Mesdames, Messieurs,
Si nous avons décidé de prendre la parole aujourd’hui, ce n’est ni par goût de la polémique ni par calcul politicien.
C’est parce que l’affaire ASER est devenue une affaire d’État, révélatrice des dérives actuelles de la gouvernance publique au Sénégal.
Cette affaire n’est pas née d’une rumeur, encore moins d’une cabale.
Elle a été révélée, documentée et portée sur la place publique par le député Thierno Alassane Sall, qui, en responsable politique rigoureux, a saisi les juridictions compétentes face à des faits graves :
37 milliards de francs CFA décaissés, pour des réalisations dérisoires sur le terrain.
C’est cet acte de courage politique et de responsabilité républicaine qui a mis au jour ce scandale. Tout le reste, la communication fébrile, les diversions juridiques, les attaques contre les contrepouvoirs, n’est qu’une tentative de fuite en avant.
Une décision de justice délibérément instrumentalisée
À la suite de la décision rendue le 22 janvier 2026 par la Cour suprême, Monsieur Jean-Michel Sène, Directeur général de l’ASER, s’est livré à une opération de communication tapageuse, allant jusqu’à affirmer que « tous les obstacles » seraient levés et que le dossier serait désormais « vidé ».
C’est faux !
La Cour suprême n’a jamais statué sur le fond du marché, ni sur la gestion de l’ASER, ni sur l’utilisation des 37 milliards de francs CFA.
Elle s’est prononcée uniquement sur un recours pour excès de pouvoir dirigé contre l’ARCOP.
Transformer cette décision technique en absolution politique et morale relève d’une manipulation assumée de l’opinion.
Une diversion face à une plainte toujours en cours
Pendant que le DG de l’ASER se livre à cette mise en scène, une réalité demeure : la plainte déposée par Thierno Alassane Sall devant le Pool judiciaire financier suit son cours, avec des diligences menées par la Section de recherches de la gendarmerie.
C’est cela que le pouvoir et ses relais tentent d’escamoter.
Le recours devant la Cour suprême, resté dormant pendant plus d’un an, a été opportunément réactivé au moment précis où l’enquête judiciaire progresse.
Cette coïncidence interroge et alimente un doute légitime : cherche-t-on la vérité ou cherche-t-on à brouiller les pistes ?
Les faits sont têtus
La suspension du marché par l’ARCOP n’a duré que quatre mois.
Depuis février 2025, aucun obstacle juridique n’empêche l’exécution normale du projet.
Un an plus tard :
• le taux d’exécution reste dramatiquement faible ;
• les villages attendent toujours l’électricité ;
• les milliards, eux, ont bel et bien été décaissés.
La responsabilité ne peut plus être diluée.
Elle est politique, financière, administrative et managériale.
Un aveu déguisé en communication
En accusant publiquement AEE Power Sénégal d’avoir réclamé 27 milliards de francs CFA, le DG de l’ASER s’est lui-même enfermé dans une impasse.
Soit cette demande est légitime, et alors pourquoi la présenter comme suspecte ? Soit elle ne l’est pas, et pourquoi aucune saisine de la justice ?
Dans les deux cas, le Directeur général faillit à sa mission première : protéger les deniers publics et rendre compte aux citoyens.
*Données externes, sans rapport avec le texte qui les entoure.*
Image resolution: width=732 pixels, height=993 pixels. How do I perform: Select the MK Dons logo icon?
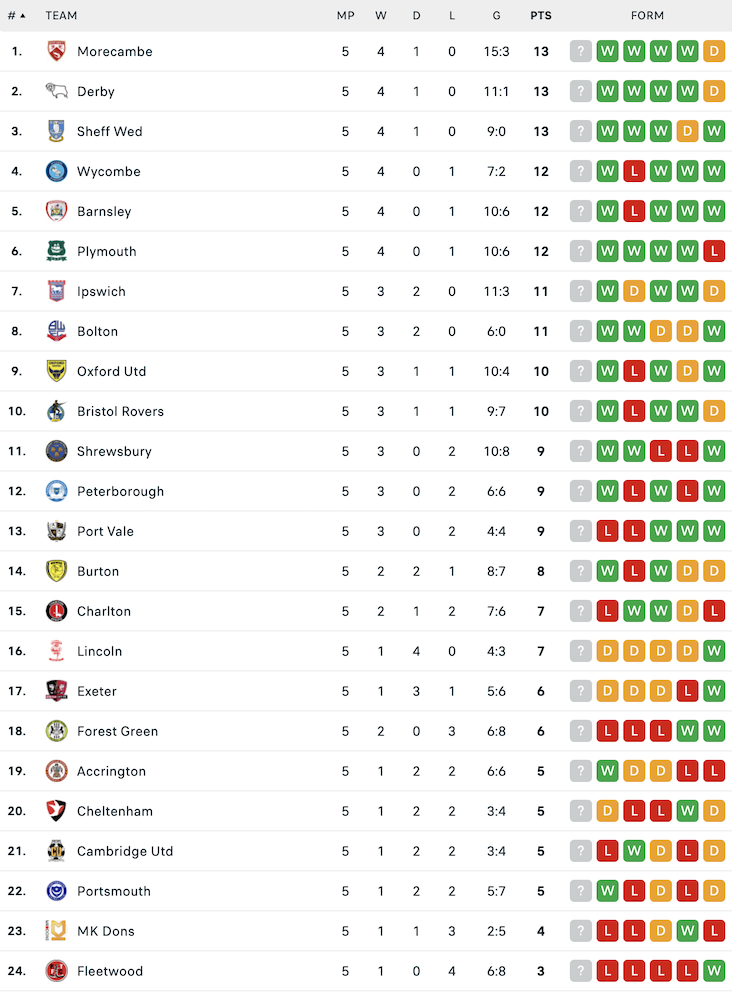pos(56,930)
Une protection politique assumée, au mépris de l’État de droit
Plus grave encore, cette affaire a donné lieu à une intervention politique directe, le Premier ministre se permettant de blanchir publiquement un responsable administratif alors même que la justice est saisie.
Cette dérive est dangereuse.
Elle s’inscrit dans un contexte plus large :
• une crise économique sévère,
• une défiance croissante des citoyens,
• et des sorties populistes et contradictoires, notamment à l’étranger, où l’on attaque la justice tout en appelant les investisseurs à venir au Sénégal.
On ne peut pas affaiblir l’État de droit et prétendre bâtir la confiance.
Une exigence de vérité portée par l’opposition et la diaspora
Ce combat pour la vérité n’est pas isolé.
Il est porté par une opposition responsable, incarnée par Thierno Alassane Sall, et relayé aujourd’hui par les Sénégalais de la diaspora, qui refusent que leur pays soit géré dans l’opacité et l’impunité.
La question demeure, simple et brutale : où sont passés les 37 milliards de francs CFA, et qui en est responsable ?
Aucune manœuvre politique, aucune communication agressive, aucune instrumentalisation de la justice ne fera disparaître cette question.
Elle continuera d’être posée, ici et ailleurs, jusqu’à ce que des réponses claires, documentées et judiciairement établies soient apportées.
C’est cela, la responsabilité politique.
C’est cela, le respect du peuple sénégalais.